You said, "at least one editor implied that the U.S. Government is incompetent to make brown-skinned people U.S. citizens." AFAIK, no one has ever said that. Congress has extended birthright citizenship to people born in four of the outlying territories and a congressional committee said it extends to Palmyra as well. And the United States has accepted the UN resolution on the right to self-determination. TFD (talk) 10:48, 28 August 2017 (UTC)
"Among editors of these pages, there seems to be a spectrum of ideological positions adverse to brown skinned peoples, from those who would deny their utility, to those who would deny their desirability, to those who would deny their humanity. But this is not racism,..." You. Need. To. Stop. You are not helping yourself with your archaic, cherry-picked definition of "racism". You do not get to accuse fellow editors of being "adverse to brown skinned peoples... deny[ing] their humanity" then turn around and say BUT I'M NOT CALLING YOU RACIST. You definitely are. You seem utterly incapable of not getting the last word in, and that is going to cause you to get blocked for lacking good faith, poisoning the discussion, and being generally toxic. --Golbez (talk) 15:05, 28 August 2017 (UTC)
I truly regret causing you or any other editor any personal offense. I am sure you accept the possibility of the mutual incorporation of the United States and Northern Mariana Islands as a part of the geographical extent of the United States, based on the lawful actions of the duly elected representatives of their respective peoples. (Unlike the sourced Supreme Court justices of a century ago who did not, sources editors once used to suppose that present U.S. geographical extent could not include any of the five major territories.) Just as all editors can see that self determination is possible under the federal U.S. Constitution, "the CNMI [has] internal self-government under locally-adopted constitutions." p. 8, U.S. Insular Areas, Application of the U.S. Constitution, November 1997.
And you have persuaded me and I do now believe that no ulterior motive. whether racism or otherwise, restrains you or any other editor from accepting the natives of the Commonwealth of the Northern Mariana Islands as holding full U.S. citizenship, since they are born within the United States, as reliably sourced: “A covenant between the United States and the Northern Marianas established the islands as a commonwealth under the sovereignty of the United States.” "People born in … the CNMI … are American citizens.” p. 8, U.S. Insular Areas, Application of the U.S. Constitution, November 1997.
So the Infobox should report that the CNMI is the last polity admitted to the United States. TheVirginiaHistorian (talk) 18:59, 28 August 2017 (UTC)

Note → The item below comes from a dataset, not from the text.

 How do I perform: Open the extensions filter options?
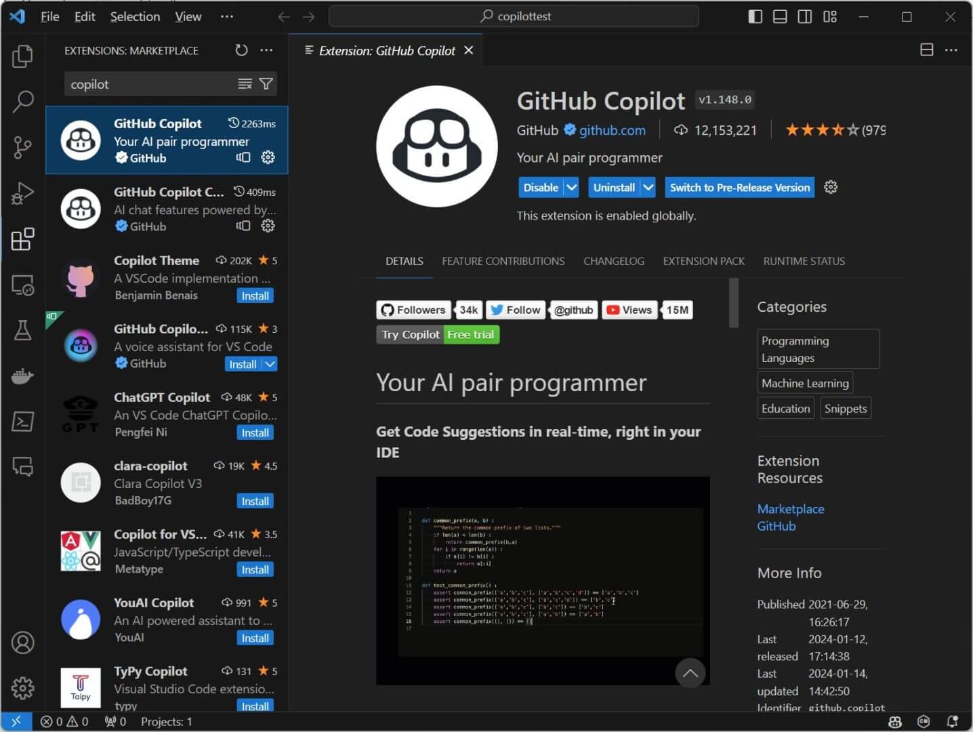click(x=266, y=83)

I would challenge the consensus, but not before issues with certain editors, vis a vis bad faith, morally shaming other editors, etc., are resolved. Can we please do something about this distraction? --SchutteGod (talk) 20:18, 28 August 2017 (UTC)

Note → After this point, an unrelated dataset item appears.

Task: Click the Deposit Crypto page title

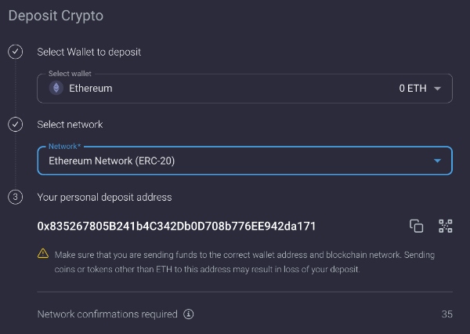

As long as the comments remain, I have to agree. If the editor will not remove or strike out the comments I feel they should be hatted. Thoughts?--Mark Miller (talk) 22:22, 28 August 2017 (UTC)
Not only does it violate personal attack, but the whole approach deflects from the discussion, which is what the info-box should say. Furthermore, TVH has added a lot of questionable original research and mistatements, which could lead to wasteful discussion. For example TVH says I do not accept that people in the CNMI are American citizens. In fact I said that the U.S. Congress had extended citizenship to them.[1] TFD (talk) 23:11, 28 August 2017 (UTC)
It's quite the straw man, as none of us have disputed that CNMI has birthright citizenship, along with the other populated territories save American Samoa, as that's an objective fact that doesn't require synthesis and original research. No one has disputed that, yet somehow we're racists who think brown people don't qualify to be Americans. --Golbez (talk) 00:39, 29 August 2017 (UTC)
I think that's a tentative consensus to hat the comments if for no other reason than to stop discussing it. If editors wish to file an ANI report that's fine but if not...we really should just hat and move on.--Mark Miller (talk) 01:27, 29 August 2017 (UTC)

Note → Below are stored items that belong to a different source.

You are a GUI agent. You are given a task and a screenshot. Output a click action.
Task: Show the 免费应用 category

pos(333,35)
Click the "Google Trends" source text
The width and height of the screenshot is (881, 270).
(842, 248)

I am accused of calling some unnamed individual a racist, at the time and subsequently I have explained that I did not intend that construction of my characterization of some opponents of the past three years to be deniers of U.S. citizenship among the inhabitants of all five major territories that are in the geographical extent of the United States. I have repeatedly posted how bad methodology ignoring fifty years of U.S. history with the five major territories is not racist, --- and reading or sourcing racist Supreme Court cases of one hundred years ago does not make one a racist.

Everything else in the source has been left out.